Valter Aita, fisiculturista de 41 anos, foi morto a facadas pela esposa em Chapecó (SC). A investigação concluiu que o crime foi motivado por ciúmes, já que a suspeita monitorava o marido por buracos na parede e enviava mensagens com emojis de faca.
O fisiculturista Valter Aita, de 41 anos, foi morto a facadas pela própria esposa, Andréia Carvalho Aita, em Chapecó (SC), no dia 7 de setembro. A investigação da Polícia Civil, divulgada nesta quarta-feira (1º), concluiu que o crime foi motivado por ciúmes.
A mulher monitorava o companheiro através de buracos feitos na parede do apartamento e enviava mensagens com ameaças, muitas vezes acompanhadas de emojis de faca.
Segundo os investigadores, a vítima foi atacada de surpresa com um golpe na jugular enquanto acordava.
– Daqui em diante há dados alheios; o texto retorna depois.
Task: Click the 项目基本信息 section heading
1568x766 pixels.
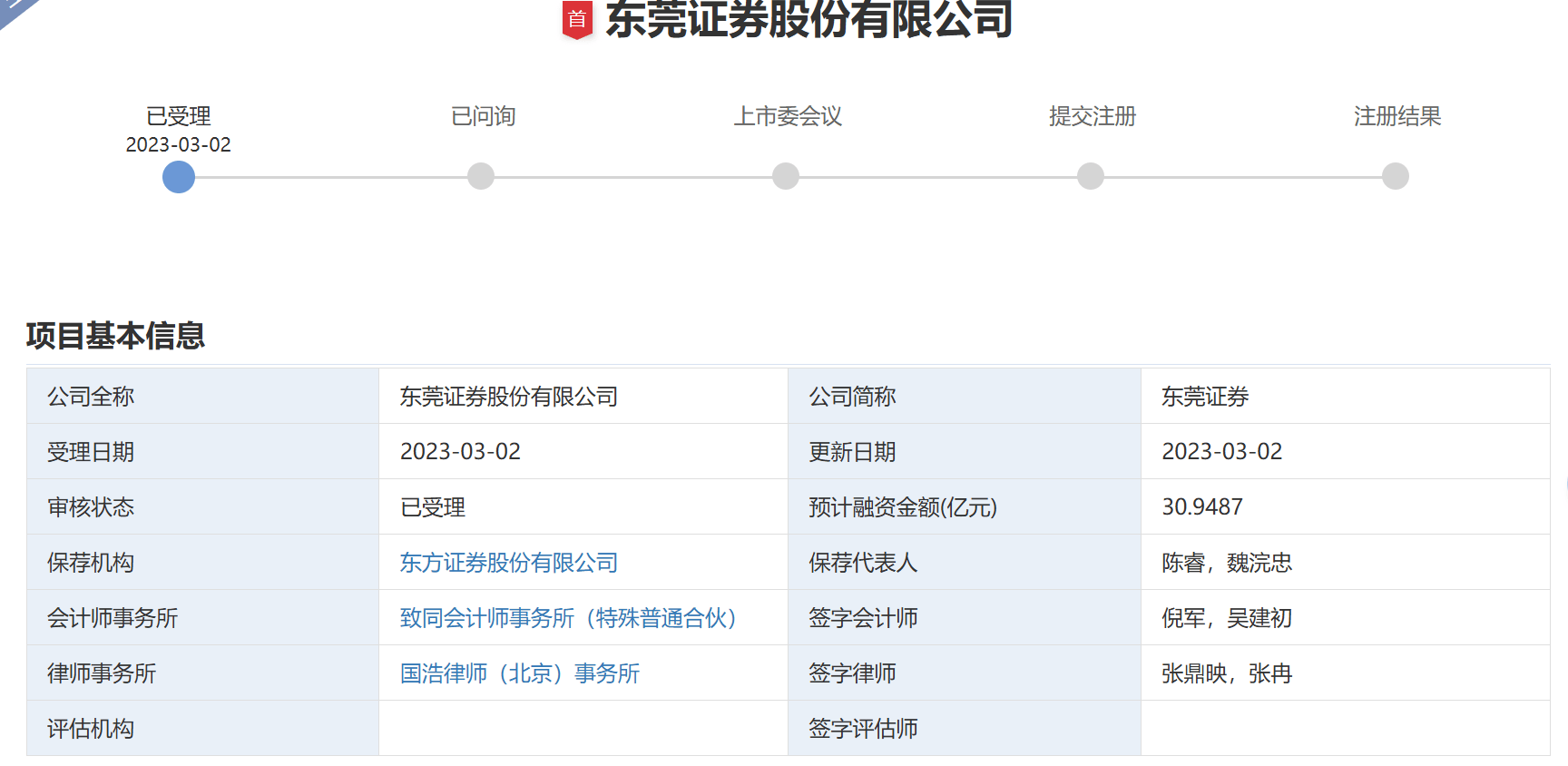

Andréia já havia registrado em áudios e mensagens a intenção de matá-lo, afirmando que ele “pagaria pelo que estava fazendo”. A perícia também encontrou registros dela utilizando inteligência artificial, que refletiam um “estado emocional de frustração e descontrole por suspeitas de infidelidade.”
Valter tentou fugir do apartamento após ser atingido, deixando rastros de sangue até a escada do prédio, onde caiu e morreu. Laudos mostraram múltiplos golpes na cabeça, tórax e membros. Vizinhos relataram que nunca ouviram brigas frequentes, mas, no dia do crime, apenas pedidos desesperados de socorro foram ouvidos.
O casal se casou em 2021 e levava uma vida discreta. Andréia, no entanto, era considerada foragida no Rio Grande do Sul, onde foi condenada a 15 anos por tentativa de latrocínio. Ela segue presa e vai responder por homicídio doloso qualificado por motivo fútil e por dificultar a defesa da vítima.